Receiver operating character (ROC) curves for diffusion models. A, B ROC curves for the diagnosis of muscle invasion in the (A) training and (B) testing cohorts, respectively. C, D ROC curves for the diagnosis of histological grade in the (C) training and (D) testing cohorts. respectively. AUC, area under the receiver operating characteristic curves; CI, confidence interval; CTRW, continuous time random walk; DKI, diffusion kurtosis imaging; FROC, fractional-order calculus; IVIM, intravoxel incoherent motion; SEM, stretched exponential model; DWIconv, conventional diffusion-weighted imaging

Table 3 Comparison of diffusion models for determining muscle invasion and grade of bladder cancer
Fig. 4
figure 4

Decision curve analysis (DCA) and calibration curves. Comparison of net benefit among best individual non-Gaussian diffusion models, conventional diffusion-weighted imaging (DWIconv) models, and combined diffusion models for diagnosing (A) muscle invasion and (B) histological grade. Calibration curves of (C, D) best individual non-Gaussian diffusion models and (E, F) combined diffusion models for diagnosing (C, E) muscle invasion and (D, F) histological grade. Continuous time random walk (CTRW) and intravoxel incoherent motion (IVIM) are the best non-Gaussian individual diffusion models with the highest area under the receiver operating characteristic curve for diagnosing muscle invasion and histological grade, respectively.
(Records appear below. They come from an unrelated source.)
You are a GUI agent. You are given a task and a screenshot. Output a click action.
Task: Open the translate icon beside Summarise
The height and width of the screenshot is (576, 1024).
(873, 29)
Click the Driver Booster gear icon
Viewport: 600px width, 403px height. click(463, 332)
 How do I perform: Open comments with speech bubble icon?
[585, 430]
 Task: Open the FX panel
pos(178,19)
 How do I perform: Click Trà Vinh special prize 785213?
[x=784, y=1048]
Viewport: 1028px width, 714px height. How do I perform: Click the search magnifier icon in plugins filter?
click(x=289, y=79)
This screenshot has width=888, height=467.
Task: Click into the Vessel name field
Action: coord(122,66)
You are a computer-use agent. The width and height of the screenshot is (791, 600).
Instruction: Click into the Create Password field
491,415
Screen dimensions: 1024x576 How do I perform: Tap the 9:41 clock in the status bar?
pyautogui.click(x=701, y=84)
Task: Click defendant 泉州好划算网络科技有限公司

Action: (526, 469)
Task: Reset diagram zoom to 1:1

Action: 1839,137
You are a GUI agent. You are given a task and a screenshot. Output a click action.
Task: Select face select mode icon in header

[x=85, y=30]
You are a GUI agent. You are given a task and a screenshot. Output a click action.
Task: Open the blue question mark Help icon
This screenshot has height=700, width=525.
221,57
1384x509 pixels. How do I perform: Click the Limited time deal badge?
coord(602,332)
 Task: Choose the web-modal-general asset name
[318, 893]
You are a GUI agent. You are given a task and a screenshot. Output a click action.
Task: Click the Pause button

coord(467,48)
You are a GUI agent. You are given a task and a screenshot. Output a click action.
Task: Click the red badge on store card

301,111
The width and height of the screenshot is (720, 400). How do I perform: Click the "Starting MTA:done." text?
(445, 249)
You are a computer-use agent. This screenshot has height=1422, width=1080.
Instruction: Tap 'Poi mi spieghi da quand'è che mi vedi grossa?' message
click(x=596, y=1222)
Correlation of diffusion metrics with histological grade in non-muscle-invasive bladder cancer

For the assessment of the histological grade of NMIBC, several useful metrics were identified by LASSO from each individual diffusion model in the training cohort (Table 4), the comparisons of these metrics between HG and LG were noted in Appendix Table S6. Significant relevant metrics in the individual diffusion models include CTRW-β-skewness, CTRW-D-10P, DKI-K-mean, DKI-K-median, FROC-β-median, FROC-β-skewness, IVIM-D-median, IVIM-f-10P, SEM-α-median, SEM-α-skewness, and SEM-DDC-10P, with all the p values of LR analysis less than 0.05. LR analysis of DWIconv showed that no metrics had a significant correlation to the histological grade of NMIBC, with the p values of 0.098 (DWIconv-ADC-10P), 0.844 (DWIconv-ADC-median), and 0.307 (DWIconv-ADC-skewness). Among the significant metrics, CTRW-D-10P, DKI-K-median, FROC-β-skewness, IVIM-D-median, SEM-α-median, and SEM-α-skewness had strong correlations with other metrics and had weaker consistencies were excluded for combined diffusion model LR analysis.

Table 4 Diffusion models in assessing histological grade of non-muscle-invasive bladder cancer

In LR analysis of the single diffusion models, CTRW-β-skewness, DKI-K-mean, FROC-β-skewness, IVIM-f-10P, SEM-α-skewness, DWIconv-ADC-skewness were representative metrics with the highest coefficient. The comparisons, based on the Mann–Whitney U test, showed that, in the training cohort, all representative metrics of HG-NMIBC were significantly higher than those of LG-NMIBC, with all the p values less than 0.05. In the testing cohort, DKI-K-mean, IVIM-f-10P, and DWIconv-ADC-skewness of HG-NMIBC were significantly higher than those of LG-NMIBC, with all the p values less than 0.05 (Appendix Table S6). The distributions of IVIM-f-10P, the most useful metric for assessing the histological grade of NMIBC, in both training and testing cohorts, are shown in Fig. 2B.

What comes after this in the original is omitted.